*** Block opens ***
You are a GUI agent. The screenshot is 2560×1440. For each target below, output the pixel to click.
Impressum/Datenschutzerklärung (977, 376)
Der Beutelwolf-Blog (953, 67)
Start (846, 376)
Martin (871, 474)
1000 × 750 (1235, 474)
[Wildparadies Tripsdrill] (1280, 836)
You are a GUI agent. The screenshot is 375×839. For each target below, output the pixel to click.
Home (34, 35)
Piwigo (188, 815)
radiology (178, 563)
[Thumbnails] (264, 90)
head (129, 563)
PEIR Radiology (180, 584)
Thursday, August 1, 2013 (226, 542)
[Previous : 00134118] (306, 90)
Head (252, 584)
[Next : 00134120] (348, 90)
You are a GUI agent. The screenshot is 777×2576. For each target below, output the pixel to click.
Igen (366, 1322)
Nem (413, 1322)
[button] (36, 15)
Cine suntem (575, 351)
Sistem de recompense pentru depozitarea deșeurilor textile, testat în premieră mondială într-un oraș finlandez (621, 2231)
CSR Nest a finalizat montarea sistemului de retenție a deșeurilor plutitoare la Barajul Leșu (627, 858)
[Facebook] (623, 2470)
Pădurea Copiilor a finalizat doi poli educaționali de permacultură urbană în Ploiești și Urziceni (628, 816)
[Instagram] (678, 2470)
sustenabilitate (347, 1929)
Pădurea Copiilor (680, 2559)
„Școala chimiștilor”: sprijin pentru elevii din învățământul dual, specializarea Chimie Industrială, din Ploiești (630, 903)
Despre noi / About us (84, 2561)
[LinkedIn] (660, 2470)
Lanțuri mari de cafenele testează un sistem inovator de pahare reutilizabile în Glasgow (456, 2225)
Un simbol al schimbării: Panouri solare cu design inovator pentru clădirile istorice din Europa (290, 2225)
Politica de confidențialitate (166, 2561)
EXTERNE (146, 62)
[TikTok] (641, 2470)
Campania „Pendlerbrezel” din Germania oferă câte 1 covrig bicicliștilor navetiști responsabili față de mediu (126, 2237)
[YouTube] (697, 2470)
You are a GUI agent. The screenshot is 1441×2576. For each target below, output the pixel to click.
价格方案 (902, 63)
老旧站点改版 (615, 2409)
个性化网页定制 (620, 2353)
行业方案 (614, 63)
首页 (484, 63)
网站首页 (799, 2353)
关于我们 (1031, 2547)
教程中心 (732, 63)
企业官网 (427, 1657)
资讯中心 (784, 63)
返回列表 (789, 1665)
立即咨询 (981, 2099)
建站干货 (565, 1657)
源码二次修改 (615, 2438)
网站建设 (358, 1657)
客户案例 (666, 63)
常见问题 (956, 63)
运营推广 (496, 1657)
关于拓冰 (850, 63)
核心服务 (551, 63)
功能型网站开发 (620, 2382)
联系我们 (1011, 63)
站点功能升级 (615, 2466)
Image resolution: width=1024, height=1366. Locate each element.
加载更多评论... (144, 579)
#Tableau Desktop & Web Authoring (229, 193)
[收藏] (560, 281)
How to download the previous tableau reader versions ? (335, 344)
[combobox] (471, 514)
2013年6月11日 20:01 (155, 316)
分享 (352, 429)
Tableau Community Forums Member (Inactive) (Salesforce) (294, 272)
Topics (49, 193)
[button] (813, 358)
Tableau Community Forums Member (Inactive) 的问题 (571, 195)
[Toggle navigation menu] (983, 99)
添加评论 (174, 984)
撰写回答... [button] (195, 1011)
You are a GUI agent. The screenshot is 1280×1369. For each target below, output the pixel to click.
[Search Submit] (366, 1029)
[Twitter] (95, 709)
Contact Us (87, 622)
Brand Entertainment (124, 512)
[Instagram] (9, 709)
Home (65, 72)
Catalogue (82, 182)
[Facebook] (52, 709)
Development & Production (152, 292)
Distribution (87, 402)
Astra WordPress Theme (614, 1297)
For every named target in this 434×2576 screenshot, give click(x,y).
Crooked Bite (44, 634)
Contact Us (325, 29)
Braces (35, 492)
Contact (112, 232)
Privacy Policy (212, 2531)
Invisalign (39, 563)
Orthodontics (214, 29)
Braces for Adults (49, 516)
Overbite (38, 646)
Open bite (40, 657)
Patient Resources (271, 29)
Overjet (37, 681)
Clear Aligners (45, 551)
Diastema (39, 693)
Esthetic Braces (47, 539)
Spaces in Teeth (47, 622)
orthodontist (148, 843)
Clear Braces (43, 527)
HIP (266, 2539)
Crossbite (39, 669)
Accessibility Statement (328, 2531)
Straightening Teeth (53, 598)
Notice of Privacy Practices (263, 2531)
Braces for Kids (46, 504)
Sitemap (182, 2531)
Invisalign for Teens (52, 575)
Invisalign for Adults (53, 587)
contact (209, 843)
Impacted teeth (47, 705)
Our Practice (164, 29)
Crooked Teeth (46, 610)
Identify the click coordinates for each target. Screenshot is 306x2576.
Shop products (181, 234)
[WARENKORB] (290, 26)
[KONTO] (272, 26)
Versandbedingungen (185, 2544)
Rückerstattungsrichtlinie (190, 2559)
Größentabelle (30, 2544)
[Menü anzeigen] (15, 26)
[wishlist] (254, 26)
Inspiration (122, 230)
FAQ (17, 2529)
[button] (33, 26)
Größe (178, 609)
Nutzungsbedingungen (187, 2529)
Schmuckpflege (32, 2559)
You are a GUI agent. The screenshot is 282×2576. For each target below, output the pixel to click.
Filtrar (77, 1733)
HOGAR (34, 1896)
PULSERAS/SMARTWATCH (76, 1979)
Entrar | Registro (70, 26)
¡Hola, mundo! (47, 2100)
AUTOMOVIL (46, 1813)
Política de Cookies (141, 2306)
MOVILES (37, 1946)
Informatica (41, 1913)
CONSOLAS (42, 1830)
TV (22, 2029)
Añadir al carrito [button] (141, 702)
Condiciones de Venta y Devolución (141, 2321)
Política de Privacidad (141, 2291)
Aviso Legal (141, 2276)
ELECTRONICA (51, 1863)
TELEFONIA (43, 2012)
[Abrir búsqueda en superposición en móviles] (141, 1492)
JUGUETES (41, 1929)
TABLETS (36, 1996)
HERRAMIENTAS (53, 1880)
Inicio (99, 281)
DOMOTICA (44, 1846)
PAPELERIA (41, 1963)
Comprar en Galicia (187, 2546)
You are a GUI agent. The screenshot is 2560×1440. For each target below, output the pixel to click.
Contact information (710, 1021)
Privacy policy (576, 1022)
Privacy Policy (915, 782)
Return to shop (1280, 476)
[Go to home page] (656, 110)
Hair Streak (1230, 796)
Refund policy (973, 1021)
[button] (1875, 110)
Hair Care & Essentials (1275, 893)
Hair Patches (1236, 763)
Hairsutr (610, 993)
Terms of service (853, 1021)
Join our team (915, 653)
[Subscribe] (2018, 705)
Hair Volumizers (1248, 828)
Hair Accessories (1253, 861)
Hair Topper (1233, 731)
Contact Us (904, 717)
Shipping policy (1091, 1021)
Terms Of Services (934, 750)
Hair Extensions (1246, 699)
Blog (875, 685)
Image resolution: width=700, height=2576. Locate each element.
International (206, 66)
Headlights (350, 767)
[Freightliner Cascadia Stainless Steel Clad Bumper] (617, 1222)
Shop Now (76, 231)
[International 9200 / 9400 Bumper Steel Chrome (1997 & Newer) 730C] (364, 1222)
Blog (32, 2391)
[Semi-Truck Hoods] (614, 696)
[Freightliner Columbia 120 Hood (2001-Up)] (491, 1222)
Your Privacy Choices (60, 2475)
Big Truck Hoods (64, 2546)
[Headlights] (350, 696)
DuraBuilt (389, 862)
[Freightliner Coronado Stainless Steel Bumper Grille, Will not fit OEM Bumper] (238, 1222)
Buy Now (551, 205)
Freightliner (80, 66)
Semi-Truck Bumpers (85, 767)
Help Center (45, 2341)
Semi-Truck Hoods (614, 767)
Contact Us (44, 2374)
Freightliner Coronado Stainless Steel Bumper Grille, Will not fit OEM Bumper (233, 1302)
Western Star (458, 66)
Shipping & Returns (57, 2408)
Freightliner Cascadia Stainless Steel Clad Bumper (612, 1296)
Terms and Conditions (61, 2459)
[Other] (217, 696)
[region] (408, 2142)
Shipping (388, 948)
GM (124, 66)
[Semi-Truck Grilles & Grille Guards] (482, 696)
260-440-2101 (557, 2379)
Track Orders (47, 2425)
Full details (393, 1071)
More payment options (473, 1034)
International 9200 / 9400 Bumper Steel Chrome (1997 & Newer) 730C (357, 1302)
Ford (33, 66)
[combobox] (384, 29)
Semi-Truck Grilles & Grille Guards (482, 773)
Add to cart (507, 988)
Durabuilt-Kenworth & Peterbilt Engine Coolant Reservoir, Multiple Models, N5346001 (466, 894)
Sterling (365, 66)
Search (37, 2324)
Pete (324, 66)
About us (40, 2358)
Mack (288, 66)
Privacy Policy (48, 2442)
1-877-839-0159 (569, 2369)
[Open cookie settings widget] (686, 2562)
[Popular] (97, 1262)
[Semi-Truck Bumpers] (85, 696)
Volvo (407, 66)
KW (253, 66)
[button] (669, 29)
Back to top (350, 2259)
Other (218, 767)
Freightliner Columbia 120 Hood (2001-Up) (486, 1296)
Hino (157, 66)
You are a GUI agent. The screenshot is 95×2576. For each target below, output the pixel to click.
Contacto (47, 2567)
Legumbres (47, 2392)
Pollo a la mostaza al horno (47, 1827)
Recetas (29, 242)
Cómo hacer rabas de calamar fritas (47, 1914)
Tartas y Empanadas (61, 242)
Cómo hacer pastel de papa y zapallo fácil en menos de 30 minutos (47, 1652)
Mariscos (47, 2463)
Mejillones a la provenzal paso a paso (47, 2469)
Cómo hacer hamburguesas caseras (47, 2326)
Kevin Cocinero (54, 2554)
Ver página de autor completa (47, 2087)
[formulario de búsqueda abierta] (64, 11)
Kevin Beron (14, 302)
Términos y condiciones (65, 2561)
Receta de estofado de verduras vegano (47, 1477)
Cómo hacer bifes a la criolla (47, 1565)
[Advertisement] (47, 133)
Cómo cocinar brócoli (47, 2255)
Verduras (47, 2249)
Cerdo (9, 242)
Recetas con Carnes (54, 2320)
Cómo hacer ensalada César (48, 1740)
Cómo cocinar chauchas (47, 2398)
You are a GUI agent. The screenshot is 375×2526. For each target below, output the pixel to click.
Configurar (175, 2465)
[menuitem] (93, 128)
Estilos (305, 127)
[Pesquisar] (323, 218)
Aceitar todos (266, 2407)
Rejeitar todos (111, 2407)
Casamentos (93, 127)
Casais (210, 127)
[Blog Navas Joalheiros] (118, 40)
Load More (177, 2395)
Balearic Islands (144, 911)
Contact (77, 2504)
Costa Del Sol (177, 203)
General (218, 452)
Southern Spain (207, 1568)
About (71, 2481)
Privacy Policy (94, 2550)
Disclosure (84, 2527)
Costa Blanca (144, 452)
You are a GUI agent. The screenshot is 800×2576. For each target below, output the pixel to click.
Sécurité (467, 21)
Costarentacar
*** Block closes ***
### TASK GOAL
Repeat exactly the lines that run from the opening of the listing through the line holding "PEIR Radiology (180, 584)". Leave out everything else.

### ANSWER TO THIS PROBLEM
You are a GUI agent. The screenshot is 2560×1440. For each target below, output the pixel to click.
Impressum/Datenschutzerklärung (977, 376)
Der Beutelwolf-Blog (953, 67)
Start (846, 376)
Martin (871, 474)
1000 × 750 (1235, 474)
[Wildparadies Tripsdrill] (1280, 836)
You are a GUI agent. The screenshot is 375×839. For each target below, output the pixel to click.
Home (34, 35)
Piwigo (188, 815)
radiology (178, 563)
[Thumbnails] (264, 90)
head (129, 563)
PEIR Radiology (180, 584)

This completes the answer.